### Stated task 1
Answer these questions from the travel account about the hostel and the Wandercup hike:
(a) How many beds does the hostel at Reichenauer Strasse have?
(b) At what time do the lights in the common areas go out?
(c) How many "kontroller" stamps did the entry form have space for?
### Stated task 2
Write the next part of the travel account about the hostel and the Wandercup hike, beginning after its final sentence.

* BEGIN Page excerpt *

OK, time for a moan about IHYF... The hostel at Reichenauer Strasse was exactly what we have come to expect from IYHF. It has 178 beds most of which are in single-sex 6 bed dorms. You get a locker in your dorm, but no reading light; so whenever someone comes in late, or gets up in the night, they turn the main light on which wakes everyone up. The lockers are barely large enough to fit a pack in, so putting a pack in or out of a locker it is a huge noisey exercise. Sheets are included in the price, but making up a bed at 6 foot, with nothing to stand on, and 3 sides enclosed by walls is not easy - so no one bothers! Breakfast is also included, but is ony served from 7am-8am, a time that the staff are anxious to adhere to... At 7:00 every morning a tannoy sounds throughout the hostel "Breakfast is served, please come to breakfast"... Sod anyone who was hoping to sleep-in until the 10am lockout.
The most ridiculous arrangement is that, although dorms are strictly single-sex the bathrooms have a shower and a row of wash basins. There is no lock, and these are co-ed! So you get guys washing their faces, cleaning their teeth, brushing their hair...any excuse to be in there while a girl showering!
At 10pm all the lights in the common areas go out, but those in the dorms stay on; so all serious partying moves from the common room to the bedrooms which dirupts anyone who was wanting to sleep. Paul´s stay was made even more pleasurable by the fact that he had to move rooms every single day.

At Innsbruck Tourist Information we asked for a hiking map and the lady told us that there was "some special hiking" happening tomorrow, and if we wanted to join this "special hike" we should show up at the bottom of Igls Cable car at 10am tomorrow.

We arrived at Igls and found a queue for the cable car which was worse than skiing in France during half-term holidays. We got into the queue, then realized that everyonee around us was waving "Wandercup 2001" entry forms. Tonya held our place in the queue while Paul went to get us some forms. The forms were all in Germann, so we didn't understand them at all. Still, we wrote our names and addresses in the spaces anyway.
On closer inspection our entry form appeared to have space for three "kontroller" stamps to be made.
At the top of the cable car we were each handed a brown paper bag containing a packed lunch. We stared walking following the crowds and the "Wandercup 2001" signs.

We continued up the mountian and eventually hit our first control station where we got our forms stamped... onwards to the top of the mounting expecting to find the second control station... but is wasn't there... back down the mountain... around that mountian...across to another mountain... up that mountain... around another mountian and finally we got our second stamp. By the time we got the third stamp we were completely exhausted and had very little water left. On we went hoping to see the finish line ahead. Finally it came into view, or should we say earshot - there was all sorts of folk dancing, accordion playing, beer drinking and sausage eating, going on. We watched in stunned and exhausted silence as group of musicians fit only for the Eurovision song contest took to the stage! We collapsed at a trestle table and ordered some Bratwurst and beer. We deserved it. Reckon we just walked a Marathon... uphill!

* END Page excerpt *
* BEGIN Source material *

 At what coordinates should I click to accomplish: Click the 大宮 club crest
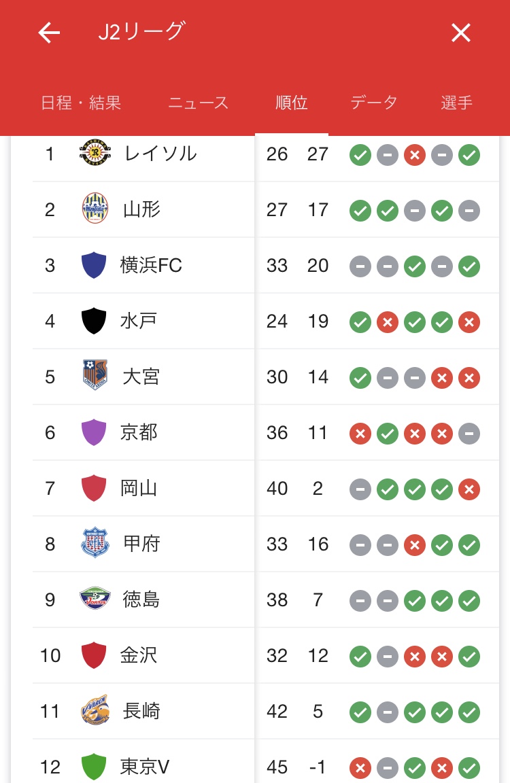pyautogui.click(x=94, y=377)
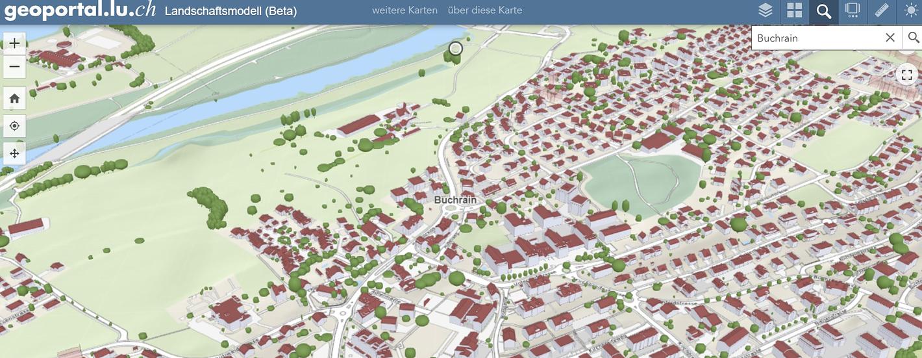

* END Source material *

### Expected answer 1
(a) 178
(b) 10pm
(c) Three

### Expected answer 2
Vienna is chock full of museums, gallieres and palaces but we didn´t visit many of these because Hostel Ruthensteiner doesn´t have a lock out, so we spent most of our time asleep!
We knew we were back in a big city because walking along Mariahiffenstrasse was a lot like walking down Oxford street; really busy and lined with shops such as Virgin Megastore and C&A. Life is obviously fast paced in this town - even the grannies wind their way through the crowds on kickboards (those little skateboards with handlebars - for those of you who aren´t hip and trendy and don´t know these things).

We did manage to see a few sights St. Stephans cathederal and the Schloss Schönbrunn gardens. But we will remember Vienna for two things:

1) Pearl Harbour - True Hollywood! It was really relaxing to watch a film in English. We haven´t seen English TV since Easter Sunday when our hotel had CNN but with no volume.

2) Paul´s first trip to the Opera - Vienna State Opera has standing room only tickets for ÖS 50 ($3) which all the backpackers queue up to buy. We were going to do this, but having walked around all day, we didn't fancy standing for 3 hours. So we bought restricted view seats for $7... still cheap!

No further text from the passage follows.